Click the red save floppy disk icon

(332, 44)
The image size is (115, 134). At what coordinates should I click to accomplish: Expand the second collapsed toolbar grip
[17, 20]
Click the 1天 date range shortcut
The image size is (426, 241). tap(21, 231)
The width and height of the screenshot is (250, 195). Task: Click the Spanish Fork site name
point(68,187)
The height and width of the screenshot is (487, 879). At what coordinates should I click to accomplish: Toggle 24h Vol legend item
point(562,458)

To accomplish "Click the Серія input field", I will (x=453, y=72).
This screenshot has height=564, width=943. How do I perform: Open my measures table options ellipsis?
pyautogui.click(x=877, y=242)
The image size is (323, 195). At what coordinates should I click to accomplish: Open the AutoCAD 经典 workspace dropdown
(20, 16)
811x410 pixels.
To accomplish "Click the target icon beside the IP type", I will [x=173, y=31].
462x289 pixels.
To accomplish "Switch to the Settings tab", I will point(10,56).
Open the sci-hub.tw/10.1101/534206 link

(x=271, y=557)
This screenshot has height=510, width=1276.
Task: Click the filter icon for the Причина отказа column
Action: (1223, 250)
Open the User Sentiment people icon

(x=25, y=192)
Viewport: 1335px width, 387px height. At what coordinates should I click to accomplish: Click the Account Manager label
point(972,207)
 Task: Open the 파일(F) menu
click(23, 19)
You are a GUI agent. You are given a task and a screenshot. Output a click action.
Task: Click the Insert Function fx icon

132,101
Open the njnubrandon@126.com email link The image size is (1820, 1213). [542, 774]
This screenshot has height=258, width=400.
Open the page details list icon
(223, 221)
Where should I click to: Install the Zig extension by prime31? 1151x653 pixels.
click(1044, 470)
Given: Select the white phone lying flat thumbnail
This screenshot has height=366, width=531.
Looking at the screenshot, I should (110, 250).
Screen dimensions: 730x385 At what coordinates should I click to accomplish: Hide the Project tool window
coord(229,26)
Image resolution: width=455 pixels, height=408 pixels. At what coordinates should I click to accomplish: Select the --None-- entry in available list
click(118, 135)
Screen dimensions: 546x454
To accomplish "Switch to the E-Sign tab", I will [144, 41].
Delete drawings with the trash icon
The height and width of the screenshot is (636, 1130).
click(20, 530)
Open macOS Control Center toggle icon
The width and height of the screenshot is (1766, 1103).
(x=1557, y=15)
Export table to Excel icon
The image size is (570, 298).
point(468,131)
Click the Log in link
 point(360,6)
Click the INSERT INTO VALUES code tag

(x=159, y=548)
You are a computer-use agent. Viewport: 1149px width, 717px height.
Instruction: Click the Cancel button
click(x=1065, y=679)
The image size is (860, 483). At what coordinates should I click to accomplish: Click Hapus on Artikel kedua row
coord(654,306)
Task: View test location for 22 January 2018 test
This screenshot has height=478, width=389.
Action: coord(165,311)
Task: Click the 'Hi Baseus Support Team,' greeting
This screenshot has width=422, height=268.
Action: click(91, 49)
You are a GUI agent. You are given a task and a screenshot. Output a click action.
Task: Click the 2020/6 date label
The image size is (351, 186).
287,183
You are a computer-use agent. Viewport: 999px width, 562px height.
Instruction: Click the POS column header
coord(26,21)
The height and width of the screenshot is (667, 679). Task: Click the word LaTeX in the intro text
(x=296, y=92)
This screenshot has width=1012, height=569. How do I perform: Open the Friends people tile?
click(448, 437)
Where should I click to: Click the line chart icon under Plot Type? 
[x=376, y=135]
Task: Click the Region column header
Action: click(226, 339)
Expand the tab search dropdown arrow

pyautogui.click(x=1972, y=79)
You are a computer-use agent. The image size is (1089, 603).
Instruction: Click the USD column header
────────
> **Written problem**
Lay out every line of the data above as a Markdown table with the columns Row and Line, numbering the rows in order and omitting blank lines.

> **Correct answer**
| Row | Line |
|---|---|
| 1 | Click the red save floppy disk icon |
| 2 | (332, 44) |
| 3 | The image size is (115, 134). At what coordinates should I click to accomplish: Expand the second collapsed toolbar grip |
| 4 | [17, 20] |
| 5 | Click the 1天 date range shortcut |
| 6 | The image size is (426, 241). tap(21, 231) |
| 7 | The width and height of the screenshot is (250, 195). Task: Click the Spanish Fork site name |
| 8 | point(68,187) |
| 9 | The height and width of the screenshot is (487, 879). At what coordinates should I click to accomplish: Toggle 24h Vol legend item |
| 10 | point(562,458) |
| 11 | To accomplish "Click the Серія input field", I will (x=453, y=72). |
| 12 | This screenshot has height=564, width=943. How do I perform: Open my measures table options ellipsis? |
| 13 | pyautogui.click(x=877, y=242) |
| 14 | The image size is (323, 195). At what coordinates should I click to accomplish: Open the AutoCAD 经典 workspace dropdown |
| 15 | (20, 16) |
| 16 | 811x410 pixels. |
| 17 | To accomplish "Click the target icon beside the IP type", I will [x=173, y=31]. |
| 18 | 462x289 pixels. |
| 19 | To accomplish "Switch to the Settings tab", I will point(10,56). |
| 20 | Open the sci-hub.tw/10.1101/534206 link |
| 21 | (x=271, y=557) |
| 22 | This screenshot has height=510, width=1276. |
| 23 | Task: Click the filter icon for the Причина отказа column |
| 24 | Action: (1223, 250) |
| 25 | Open the User Sentiment people icon |
| 26 | (x=25, y=192) |
| 27 | Viewport: 1335px width, 387px height. At what coordinates should I click to accomplish: Click the Account Manager label |
| 28 | point(972,207) |
| 29 |  Task: Open the 파일(F) menu |
| 30 | click(23, 19) |
| 31 | You are a GUI agent. You are given a task and a screenshot. Output a click action. |
| 32 | Task: Click the Insert Function fx icon |
| 33 | 132,101 |
| 34 | Open the njnubrandon@126.com email link The image size is (1820, 1213). [542, 774] |
| 35 | This screenshot has height=258, width=400. |
| 36 | Open the page details list icon |
| 37 | (223, 221) |
| 38 | Where should I click to: Install the Zig extension by prime31? 1151x653 pixels. |
| 39 | click(1044, 470) |
| 40 | Given: Select the white phone lying flat thumbnail |
| 41 | This screenshot has height=366, width=531. |
| 42 | Looking at the screenshot, I should (110, 250). |
| 43 | Screen dimensions: 730x385 At what coordinates should I click to accomplish: Hide the Project tool window |
| 44 | coord(229,26) |
| 45 | Image resolution: width=455 pixels, height=408 pixels. At what coordinates should I click to accomplish: Select the --None-- entry in available list |
| 46 | click(118, 135) |
| 47 | Screen dimensions: 546x454 |
| 48 | To accomplish "Switch to the E-Sign tab", I will [144, 41]. |
| 49 | Delete drawings with the trash icon |
| 50 | The height and width of the screenshot is (636, 1130). |
| 51 | click(20, 530) |
| 52 | Open macOS Control Center toggle icon |
| 53 | The width and height of the screenshot is (1766, 1103). |
| 54 | (x=1557, y=15) |
| 55 | Export table to Excel icon |
| 56 | The image size is (570, 298). |
| 57 | point(468,131) |
| 58 | Click the Log in link |
| 59 |  point(360,6) |
| 60 | Click the INSERT INTO VALUES code tag |
| 61 | (x=159, y=548) |
| 62 | You are a computer-use agent. Viewport: 1149px width, 717px height. |
| 63 | Instruction: Click the Cancel button |
| 64 | click(x=1065, y=679) |
| 65 | The image size is (860, 483). At what coordinates should I click to accomplish: Click Hapus on Artikel kedua row |
| 66 | coord(654,306) |
| 67 | Task: View test location for 22 January 2018 test |
| 68 | This screenshot has height=478, width=389. |
| 69 | Action: coord(165,311) |
| 70 | Task: Click the 'Hi Baseus Support Team,' greeting |
| 71 | This screenshot has width=422, height=268. |
| 72 | Action: click(91, 49) |
| 73 | You are a GUI agent. You are given a task and a screenshot. Output a click action. |
| 74 | Task: Click the 2020/6 date label |
| 75 | The image size is (351, 186). |
| 76 | 287,183 |
| 77 | You are a computer-use agent. Viewport: 999px width, 562px height. |
| 78 | Instruction: Click the POS column header |
| 79 | coord(26,21) |
| 80 | The height and width of the screenshot is (667, 679). Task: Click the word LaTeX in the intro text |
| 81 | (x=296, y=92) |
| 82 | This screenshot has width=1012, height=569. How do I perform: Open the Friends people tile? |
| 83 | click(448, 437) |
| 84 | Where should I click to: Click the line chart icon under Plot Type?  |
| 85 | [x=376, y=135] |
| 86 | Task: Click the Region column header |
| 87 | Action: click(226, 339) |
| 88 | Expand the tab search dropdown arrow |
| 89 | pyautogui.click(x=1972, y=79) |
| 90 | You are a computer-use agent. The image size is (1089, 603). |
| 91 | Instruction: Click the USD column header |